Politics, Personalities and the Pound

6 months ago admin Comments Off on Politics, Personalities and the Pound

The currency markets are vast multi-national operations dealing with huge quantities of money and having a direct and powerful impact upon everything from the price of a bottle of imported wine to the value of a person’s pension. Given the size and influence of the markets it can seem somewhat shocking to realise how much of the movement which takes place within them can be put down to the actions and behaviour of a single person, even if that person happens to be the Prime Minister of the UK.

Looking at the rise and fall of sterling in response to statements given by Theresa May in the last few months is, however, highly instructive, particularly for anyone still harbouring the somewhat quaint idea that policies matter much more than personalities where big picture politics and economics are concerned.


Back in January, Mrs May gave a speech setting out her 12 priorities when negotiating Brexit. Despite the fact that she confirmed the UK would not be staying in the single market, the fact that the speech introduced a degree of clarity into what had hitherto been a highly confused situation did lead to a positive response in the markets.

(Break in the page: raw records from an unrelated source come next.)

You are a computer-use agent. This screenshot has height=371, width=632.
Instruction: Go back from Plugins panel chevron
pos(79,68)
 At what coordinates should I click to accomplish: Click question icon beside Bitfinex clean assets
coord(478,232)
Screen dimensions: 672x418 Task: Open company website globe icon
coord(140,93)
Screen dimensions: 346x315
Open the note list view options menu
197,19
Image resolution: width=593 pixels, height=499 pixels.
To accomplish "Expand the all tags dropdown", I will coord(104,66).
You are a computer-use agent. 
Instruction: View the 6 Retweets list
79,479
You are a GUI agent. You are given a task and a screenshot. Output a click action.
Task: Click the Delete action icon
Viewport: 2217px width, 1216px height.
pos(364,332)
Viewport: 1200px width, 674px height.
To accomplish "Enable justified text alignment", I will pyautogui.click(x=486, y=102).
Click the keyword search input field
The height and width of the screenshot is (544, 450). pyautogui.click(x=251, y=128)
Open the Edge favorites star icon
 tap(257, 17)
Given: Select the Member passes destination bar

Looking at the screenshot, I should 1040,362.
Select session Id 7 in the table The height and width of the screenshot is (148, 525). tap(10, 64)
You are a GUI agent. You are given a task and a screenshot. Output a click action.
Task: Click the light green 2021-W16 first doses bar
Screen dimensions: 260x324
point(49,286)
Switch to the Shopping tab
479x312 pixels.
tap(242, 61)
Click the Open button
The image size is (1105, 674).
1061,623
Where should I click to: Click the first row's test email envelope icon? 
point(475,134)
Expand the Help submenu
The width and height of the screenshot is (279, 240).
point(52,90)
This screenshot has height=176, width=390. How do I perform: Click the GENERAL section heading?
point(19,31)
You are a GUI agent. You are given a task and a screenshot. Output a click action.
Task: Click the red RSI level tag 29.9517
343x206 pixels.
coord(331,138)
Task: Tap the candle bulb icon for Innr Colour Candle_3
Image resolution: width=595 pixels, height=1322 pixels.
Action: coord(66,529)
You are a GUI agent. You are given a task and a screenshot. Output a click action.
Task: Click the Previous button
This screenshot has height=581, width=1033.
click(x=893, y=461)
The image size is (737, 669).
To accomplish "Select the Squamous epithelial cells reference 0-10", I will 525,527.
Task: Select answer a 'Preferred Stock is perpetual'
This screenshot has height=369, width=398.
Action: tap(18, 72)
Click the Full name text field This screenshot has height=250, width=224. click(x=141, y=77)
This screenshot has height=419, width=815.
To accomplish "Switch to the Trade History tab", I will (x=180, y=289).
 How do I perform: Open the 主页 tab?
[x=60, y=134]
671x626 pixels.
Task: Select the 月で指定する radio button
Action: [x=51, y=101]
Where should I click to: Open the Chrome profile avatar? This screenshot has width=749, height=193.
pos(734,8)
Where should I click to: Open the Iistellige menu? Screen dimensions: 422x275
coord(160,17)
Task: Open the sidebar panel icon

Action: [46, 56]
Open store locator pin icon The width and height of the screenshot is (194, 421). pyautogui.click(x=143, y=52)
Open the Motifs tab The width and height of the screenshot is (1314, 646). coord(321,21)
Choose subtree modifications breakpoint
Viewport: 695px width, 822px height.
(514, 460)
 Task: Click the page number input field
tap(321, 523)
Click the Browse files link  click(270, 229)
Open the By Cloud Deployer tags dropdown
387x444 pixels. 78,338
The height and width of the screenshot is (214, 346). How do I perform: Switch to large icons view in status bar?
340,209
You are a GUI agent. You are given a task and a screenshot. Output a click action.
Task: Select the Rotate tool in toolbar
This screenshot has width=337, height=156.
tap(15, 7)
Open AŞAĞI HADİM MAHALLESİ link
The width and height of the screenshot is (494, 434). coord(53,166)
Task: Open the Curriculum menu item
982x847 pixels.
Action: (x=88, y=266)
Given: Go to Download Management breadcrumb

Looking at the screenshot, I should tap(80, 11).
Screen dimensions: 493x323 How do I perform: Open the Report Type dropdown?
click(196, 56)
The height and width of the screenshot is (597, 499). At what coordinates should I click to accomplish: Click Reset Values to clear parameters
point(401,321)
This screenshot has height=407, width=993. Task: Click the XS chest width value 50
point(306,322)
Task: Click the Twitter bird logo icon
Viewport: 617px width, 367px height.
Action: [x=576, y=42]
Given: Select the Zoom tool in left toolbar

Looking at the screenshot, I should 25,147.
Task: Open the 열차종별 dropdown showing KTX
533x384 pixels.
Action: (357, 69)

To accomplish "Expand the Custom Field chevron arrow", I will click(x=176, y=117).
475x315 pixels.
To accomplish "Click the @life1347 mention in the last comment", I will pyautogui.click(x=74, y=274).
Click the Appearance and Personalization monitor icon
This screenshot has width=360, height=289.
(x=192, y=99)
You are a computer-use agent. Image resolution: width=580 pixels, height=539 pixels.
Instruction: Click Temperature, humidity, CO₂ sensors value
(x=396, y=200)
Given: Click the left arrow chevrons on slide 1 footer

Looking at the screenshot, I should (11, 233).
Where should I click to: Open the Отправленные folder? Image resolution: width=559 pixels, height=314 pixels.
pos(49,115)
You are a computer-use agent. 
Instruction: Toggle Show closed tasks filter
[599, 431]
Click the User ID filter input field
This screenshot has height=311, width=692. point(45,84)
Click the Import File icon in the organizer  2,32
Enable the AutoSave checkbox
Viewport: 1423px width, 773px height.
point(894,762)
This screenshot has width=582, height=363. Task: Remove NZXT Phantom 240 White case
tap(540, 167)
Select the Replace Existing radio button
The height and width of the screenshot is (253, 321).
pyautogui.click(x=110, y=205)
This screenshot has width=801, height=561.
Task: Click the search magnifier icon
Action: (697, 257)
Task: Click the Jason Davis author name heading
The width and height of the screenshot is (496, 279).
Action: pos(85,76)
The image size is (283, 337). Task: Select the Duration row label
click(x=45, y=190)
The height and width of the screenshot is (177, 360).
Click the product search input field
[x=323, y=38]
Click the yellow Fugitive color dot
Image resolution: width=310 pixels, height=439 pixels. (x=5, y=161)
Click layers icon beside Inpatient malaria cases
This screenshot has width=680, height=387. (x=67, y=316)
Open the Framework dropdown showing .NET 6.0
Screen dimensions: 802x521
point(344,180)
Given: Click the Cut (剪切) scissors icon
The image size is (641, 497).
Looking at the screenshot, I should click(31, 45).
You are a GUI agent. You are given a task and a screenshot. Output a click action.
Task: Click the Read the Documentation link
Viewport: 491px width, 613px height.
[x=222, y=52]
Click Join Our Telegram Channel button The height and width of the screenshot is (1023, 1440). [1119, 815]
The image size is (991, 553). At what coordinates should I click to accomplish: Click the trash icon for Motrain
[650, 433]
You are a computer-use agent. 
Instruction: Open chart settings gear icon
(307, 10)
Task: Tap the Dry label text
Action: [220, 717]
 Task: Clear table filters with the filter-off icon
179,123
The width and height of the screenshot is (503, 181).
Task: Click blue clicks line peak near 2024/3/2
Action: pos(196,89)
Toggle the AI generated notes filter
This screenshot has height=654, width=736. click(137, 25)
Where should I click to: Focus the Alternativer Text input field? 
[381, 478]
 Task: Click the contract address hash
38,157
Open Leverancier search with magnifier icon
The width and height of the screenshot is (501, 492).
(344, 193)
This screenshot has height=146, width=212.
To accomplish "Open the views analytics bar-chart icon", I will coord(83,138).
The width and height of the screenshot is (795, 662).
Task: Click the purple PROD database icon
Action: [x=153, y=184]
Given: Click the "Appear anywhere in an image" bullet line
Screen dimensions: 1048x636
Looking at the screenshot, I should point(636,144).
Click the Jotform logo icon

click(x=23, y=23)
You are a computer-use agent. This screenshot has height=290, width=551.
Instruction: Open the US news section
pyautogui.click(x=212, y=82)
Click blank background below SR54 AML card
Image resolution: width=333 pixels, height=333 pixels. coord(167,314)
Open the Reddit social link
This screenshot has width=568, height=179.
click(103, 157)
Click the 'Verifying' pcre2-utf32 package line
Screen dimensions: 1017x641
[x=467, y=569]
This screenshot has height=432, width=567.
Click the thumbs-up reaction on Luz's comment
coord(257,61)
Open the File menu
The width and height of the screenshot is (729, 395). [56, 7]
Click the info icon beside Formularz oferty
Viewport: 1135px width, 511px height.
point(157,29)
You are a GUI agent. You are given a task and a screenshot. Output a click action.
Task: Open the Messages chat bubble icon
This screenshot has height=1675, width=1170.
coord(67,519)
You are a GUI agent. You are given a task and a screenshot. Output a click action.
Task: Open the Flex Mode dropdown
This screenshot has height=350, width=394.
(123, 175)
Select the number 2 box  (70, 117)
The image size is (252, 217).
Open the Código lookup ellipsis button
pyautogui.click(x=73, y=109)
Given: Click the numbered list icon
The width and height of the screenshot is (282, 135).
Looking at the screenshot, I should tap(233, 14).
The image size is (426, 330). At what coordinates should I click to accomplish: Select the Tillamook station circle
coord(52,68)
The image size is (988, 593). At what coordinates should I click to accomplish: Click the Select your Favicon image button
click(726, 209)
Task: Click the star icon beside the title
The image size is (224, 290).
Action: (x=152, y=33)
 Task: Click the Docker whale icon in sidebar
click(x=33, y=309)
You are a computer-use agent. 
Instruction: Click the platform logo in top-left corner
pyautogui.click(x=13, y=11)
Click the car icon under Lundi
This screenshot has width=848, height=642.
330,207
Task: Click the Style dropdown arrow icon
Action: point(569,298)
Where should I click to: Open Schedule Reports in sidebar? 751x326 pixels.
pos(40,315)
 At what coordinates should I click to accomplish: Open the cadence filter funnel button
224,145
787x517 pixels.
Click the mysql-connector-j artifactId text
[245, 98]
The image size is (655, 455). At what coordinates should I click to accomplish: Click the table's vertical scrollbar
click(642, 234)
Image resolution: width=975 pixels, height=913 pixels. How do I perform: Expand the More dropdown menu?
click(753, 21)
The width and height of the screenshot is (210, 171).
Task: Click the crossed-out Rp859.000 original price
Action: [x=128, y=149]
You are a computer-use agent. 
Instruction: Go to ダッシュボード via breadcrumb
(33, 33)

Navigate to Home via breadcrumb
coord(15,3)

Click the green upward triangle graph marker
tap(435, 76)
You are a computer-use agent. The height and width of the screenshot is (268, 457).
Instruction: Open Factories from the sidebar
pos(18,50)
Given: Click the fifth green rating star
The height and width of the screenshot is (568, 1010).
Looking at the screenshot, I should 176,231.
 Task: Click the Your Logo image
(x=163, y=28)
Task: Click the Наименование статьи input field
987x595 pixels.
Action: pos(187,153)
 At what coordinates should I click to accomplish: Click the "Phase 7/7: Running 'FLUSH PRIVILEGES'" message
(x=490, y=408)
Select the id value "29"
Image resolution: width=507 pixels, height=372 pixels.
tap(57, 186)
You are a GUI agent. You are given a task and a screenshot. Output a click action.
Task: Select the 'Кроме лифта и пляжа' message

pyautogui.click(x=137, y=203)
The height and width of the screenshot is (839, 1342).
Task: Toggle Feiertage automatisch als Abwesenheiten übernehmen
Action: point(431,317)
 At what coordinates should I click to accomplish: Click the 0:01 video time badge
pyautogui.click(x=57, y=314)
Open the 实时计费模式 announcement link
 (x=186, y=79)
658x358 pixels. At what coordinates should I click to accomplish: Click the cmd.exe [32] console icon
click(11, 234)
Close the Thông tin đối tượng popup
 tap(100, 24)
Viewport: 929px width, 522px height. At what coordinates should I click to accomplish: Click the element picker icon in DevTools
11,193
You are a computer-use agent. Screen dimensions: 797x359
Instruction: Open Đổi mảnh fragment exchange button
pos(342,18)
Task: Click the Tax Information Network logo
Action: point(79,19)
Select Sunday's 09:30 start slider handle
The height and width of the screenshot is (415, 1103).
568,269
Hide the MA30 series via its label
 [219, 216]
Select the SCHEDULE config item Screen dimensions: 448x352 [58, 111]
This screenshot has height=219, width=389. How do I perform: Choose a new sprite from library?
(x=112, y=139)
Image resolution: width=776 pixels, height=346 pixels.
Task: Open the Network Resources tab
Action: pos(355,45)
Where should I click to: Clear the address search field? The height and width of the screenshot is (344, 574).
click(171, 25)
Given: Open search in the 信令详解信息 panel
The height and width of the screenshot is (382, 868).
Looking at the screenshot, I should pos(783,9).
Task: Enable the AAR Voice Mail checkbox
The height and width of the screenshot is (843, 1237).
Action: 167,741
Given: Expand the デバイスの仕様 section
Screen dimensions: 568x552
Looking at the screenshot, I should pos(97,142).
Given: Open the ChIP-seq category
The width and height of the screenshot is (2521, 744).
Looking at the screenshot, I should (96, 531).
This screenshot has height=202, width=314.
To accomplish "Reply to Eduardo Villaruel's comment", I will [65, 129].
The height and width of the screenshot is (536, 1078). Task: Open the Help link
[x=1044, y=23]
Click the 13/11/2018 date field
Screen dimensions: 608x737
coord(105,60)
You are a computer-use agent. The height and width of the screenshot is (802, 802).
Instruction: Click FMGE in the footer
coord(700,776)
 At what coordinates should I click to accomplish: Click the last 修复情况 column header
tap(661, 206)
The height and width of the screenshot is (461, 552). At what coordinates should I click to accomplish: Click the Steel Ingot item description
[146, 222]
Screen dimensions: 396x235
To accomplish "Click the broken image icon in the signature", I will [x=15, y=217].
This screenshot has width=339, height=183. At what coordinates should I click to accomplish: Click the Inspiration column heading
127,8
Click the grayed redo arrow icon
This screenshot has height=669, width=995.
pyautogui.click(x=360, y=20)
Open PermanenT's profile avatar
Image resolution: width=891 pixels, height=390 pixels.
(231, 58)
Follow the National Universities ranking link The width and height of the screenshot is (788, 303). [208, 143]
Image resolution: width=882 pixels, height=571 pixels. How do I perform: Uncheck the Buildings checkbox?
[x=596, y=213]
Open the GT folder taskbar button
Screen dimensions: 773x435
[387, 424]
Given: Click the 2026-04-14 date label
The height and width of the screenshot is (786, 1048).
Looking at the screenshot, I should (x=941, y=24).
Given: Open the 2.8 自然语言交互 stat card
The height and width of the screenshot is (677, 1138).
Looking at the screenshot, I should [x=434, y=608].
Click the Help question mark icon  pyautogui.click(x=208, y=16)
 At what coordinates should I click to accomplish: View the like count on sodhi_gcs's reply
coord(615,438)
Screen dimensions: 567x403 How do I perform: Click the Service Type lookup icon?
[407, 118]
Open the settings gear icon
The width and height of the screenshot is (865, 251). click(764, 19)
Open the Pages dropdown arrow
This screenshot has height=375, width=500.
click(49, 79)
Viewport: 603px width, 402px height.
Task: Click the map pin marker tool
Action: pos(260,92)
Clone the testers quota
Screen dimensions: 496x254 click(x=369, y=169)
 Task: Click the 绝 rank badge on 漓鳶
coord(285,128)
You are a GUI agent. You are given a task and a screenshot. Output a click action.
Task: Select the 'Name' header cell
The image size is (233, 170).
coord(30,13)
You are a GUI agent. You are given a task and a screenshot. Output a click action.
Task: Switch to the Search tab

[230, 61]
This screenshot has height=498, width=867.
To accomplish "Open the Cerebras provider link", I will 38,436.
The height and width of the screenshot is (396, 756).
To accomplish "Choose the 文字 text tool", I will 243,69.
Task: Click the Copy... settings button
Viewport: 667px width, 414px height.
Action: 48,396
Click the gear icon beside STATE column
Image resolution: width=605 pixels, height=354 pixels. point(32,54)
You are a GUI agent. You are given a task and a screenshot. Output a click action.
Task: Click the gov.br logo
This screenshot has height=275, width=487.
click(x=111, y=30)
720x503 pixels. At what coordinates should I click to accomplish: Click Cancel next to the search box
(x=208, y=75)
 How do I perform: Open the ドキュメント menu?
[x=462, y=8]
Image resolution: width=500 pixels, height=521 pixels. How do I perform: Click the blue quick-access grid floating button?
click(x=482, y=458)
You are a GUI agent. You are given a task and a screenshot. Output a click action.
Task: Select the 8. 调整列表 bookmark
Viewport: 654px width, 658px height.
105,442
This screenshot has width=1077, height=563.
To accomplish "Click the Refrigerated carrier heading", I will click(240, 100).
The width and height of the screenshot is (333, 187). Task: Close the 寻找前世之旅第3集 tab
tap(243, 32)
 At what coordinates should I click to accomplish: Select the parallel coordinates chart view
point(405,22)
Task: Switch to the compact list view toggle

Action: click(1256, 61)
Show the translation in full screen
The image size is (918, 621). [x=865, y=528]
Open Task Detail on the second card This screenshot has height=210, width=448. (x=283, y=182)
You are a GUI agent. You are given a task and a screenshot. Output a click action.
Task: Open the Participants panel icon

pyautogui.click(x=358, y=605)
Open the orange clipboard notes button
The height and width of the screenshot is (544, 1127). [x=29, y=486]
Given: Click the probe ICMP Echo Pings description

Immediately following the speech, sterling rose by 3%, a rise based on the impression that Mrs May was a ‘safe pair of hands’ to steer the Brexit negotiations. This positive impression was seemingly re-affirmed in April this year when Mrs May announced a snap general election and the immediate response was for the pound to rise by 2%.


The manner in which the campaign itself has panned out, however, has seen the pound fluctuating as the presumption that Mrs May would be heading for a very large majority, and with it a strong hand in the negotiations, has slowly been eroded.  The clearest example of this to date came on May 28th when a YouGov poll which appeared to predict a hung parliament caused the pound to dip below $1.28. Although this poll can probably be dismissed as something of an outlier, what it does underline is the fact that the election campaign is not going at all according to the presumptions which underpinned the initial positive response.

As a result of this, the pound has been the second worst performing major currency against the dollar throughout May, and has dropped more than 3% against the Euro over the same period. The reaction of the currency exchange markets has, to a large degree, been based upon the erosion of an assumption that a May government with a three figure majority would be in a stronger position to negotiate an effective Brexit package.

Another part of the picture, however, is the gradual wearing away of the notion that Mrs May represents a clam and steady influence. Perhaps the key example of this came with the change of policy on social care, an unprecedented occurrence in which a firm manifesto commitment was the subject of a screeching U-turn not much more than 24 hours later.

No matter what the size of her eventual majority (and the average of polls is still pointing to a strong conservative victory), there’s no getting away from the fact that the campaign itself has caused damage to what might be called ‘brand May’ and this damage has been reflected in the reaction of the markets.